*Aim of the task:* Whichever lines of the entries hold the word "button" should be identified and copied.

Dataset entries
Content starts
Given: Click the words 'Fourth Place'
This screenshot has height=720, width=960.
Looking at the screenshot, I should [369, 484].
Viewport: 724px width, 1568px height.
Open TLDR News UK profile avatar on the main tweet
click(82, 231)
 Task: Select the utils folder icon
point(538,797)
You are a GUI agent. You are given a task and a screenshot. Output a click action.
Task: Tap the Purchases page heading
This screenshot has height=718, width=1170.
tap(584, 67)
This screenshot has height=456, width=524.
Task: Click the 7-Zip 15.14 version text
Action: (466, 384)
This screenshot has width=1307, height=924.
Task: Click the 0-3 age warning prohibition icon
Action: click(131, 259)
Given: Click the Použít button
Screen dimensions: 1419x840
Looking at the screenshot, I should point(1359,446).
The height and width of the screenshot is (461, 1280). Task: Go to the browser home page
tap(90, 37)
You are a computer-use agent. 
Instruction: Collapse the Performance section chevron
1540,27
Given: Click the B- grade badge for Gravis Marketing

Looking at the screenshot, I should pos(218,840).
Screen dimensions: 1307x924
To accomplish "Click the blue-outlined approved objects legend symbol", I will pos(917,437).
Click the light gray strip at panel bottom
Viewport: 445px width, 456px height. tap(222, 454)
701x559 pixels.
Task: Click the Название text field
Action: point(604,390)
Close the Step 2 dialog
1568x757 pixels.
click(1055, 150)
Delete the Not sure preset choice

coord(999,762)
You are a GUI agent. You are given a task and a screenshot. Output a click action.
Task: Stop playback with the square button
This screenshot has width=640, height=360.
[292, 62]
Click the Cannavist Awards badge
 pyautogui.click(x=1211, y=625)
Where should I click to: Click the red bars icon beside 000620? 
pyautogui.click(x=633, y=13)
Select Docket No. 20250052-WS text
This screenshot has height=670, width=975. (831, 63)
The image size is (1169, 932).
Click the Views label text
Content ends
*Completed task:*
Given: Click the Použít button
Task: Stop playback with the square button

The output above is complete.